SET OF TASKS ▸
• 1. Transcribe the passage of the forum thread on Taurus PT709 Slim magazines, starting at "## dreamer65 (Aug" and ending at "appreciate the help.".
• 2. Restate word for word the lines of the records, starting at the line that contains "Image resolution: width=777" and ending at the line that contains "The image size is (759, 611).", both lines included.

# Magazines for Taurus PT709 Slim



## Michaeld1953 (Jan 19, 2013)

Does anyone have any idea as to where you can buy the 7 round magazines for the Taurus PT709 Slim? These normally sell for like $37 and the only place I have found is on Ebay and the guy should be shot. He is selling for $87.50. I am doing this for a friend, trying to help out. Will you please let me know. I am glad I don't own one with what my search has rendered. Many thanks ahead of time.


----------



## berettatoter (Sep 1, 2011)

Well, the Gander stores seem to carry them.


----------



## dreamer65 (Aug 31, 2012)

my LGS had a hand full of them for 35.00


----------



## Michaeld1953 (Jan 19, 2013)

Thank ya'll very much, I found them for the guy and he scarfed up all they had that day. I appreciate the help.


----------



## jmg (Aug 16, 2007)

Here in Portugal they are not easy to get.

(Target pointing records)
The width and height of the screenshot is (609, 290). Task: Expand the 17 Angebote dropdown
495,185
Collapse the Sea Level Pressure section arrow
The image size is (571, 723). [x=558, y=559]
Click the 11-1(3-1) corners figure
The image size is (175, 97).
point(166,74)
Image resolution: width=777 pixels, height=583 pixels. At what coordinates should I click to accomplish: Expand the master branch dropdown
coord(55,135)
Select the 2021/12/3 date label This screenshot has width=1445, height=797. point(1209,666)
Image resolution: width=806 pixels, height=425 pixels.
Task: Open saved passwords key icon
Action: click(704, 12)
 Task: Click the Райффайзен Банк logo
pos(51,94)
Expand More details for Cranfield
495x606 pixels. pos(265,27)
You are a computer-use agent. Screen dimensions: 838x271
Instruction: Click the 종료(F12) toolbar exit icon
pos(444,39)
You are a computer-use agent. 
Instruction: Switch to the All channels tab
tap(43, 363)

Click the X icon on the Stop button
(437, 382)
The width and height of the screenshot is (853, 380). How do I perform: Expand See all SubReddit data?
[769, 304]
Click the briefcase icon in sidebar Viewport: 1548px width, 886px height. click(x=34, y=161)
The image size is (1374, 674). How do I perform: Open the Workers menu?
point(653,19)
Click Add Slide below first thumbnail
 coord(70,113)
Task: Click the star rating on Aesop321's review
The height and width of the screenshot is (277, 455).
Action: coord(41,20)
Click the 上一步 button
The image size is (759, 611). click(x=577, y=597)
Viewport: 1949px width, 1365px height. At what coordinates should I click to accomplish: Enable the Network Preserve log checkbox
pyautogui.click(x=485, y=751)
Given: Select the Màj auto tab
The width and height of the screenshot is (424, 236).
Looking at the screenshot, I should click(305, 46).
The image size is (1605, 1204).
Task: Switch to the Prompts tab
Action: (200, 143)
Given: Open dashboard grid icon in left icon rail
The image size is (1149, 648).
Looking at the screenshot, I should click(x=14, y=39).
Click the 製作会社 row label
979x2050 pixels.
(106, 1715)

SOLUTIONS ▸
• 1.
## dreamer65 (Aug 31, 2012)

my LGS had a hand full of them for 35.00


----------



## Michaeld1953 (Jan 19, 2013)

Thank ya'll very much, I found them for the guy and he scarfed up all they had that day. I appreciate the help.

• 2.
Image resolution: width=777 pixels, height=583 pixels. At what coordinates should I click to accomplish: Expand the master branch dropdown
coord(55,135)
Select the 2021/12/3 date label This screenshot has width=1445, height=797. point(1209,666)
Image resolution: width=806 pixels, height=425 pixels.
Task: Open saved passwords key icon
Action: click(704, 12)
 Task: Click the Райффайзен Банк logo
pos(51,94)
Expand More details for Cranfield
495x606 pixels. pos(265,27)
You are a computer-use agent. Screen dimensions: 838x271
Instruction: Click the 종료(F12) toolbar exit icon
pos(444,39)
You are a computer-use agent. 
Instruction: Switch to the All channels tab
tap(43, 363)

Click the X icon on the Stop button
(437, 382)
The width and height of the screenshot is (853, 380). How do I perform: Expand See all SubReddit data?
[769, 304]
Click the briefcase icon in sidebar Viewport: 1548px width, 886px height. click(x=34, y=161)
The image size is (1374, 674). How do I perform: Open the Workers menu?
point(653,19)
Click Add Slide below first thumbnail
 coord(70,113)
Task: Click the star rating on Aesop321's review
The height and width of the screenshot is (277, 455).
Action: coord(41,20)
Click the 上一步 button
The image size is (759, 611). click(x=577, y=597)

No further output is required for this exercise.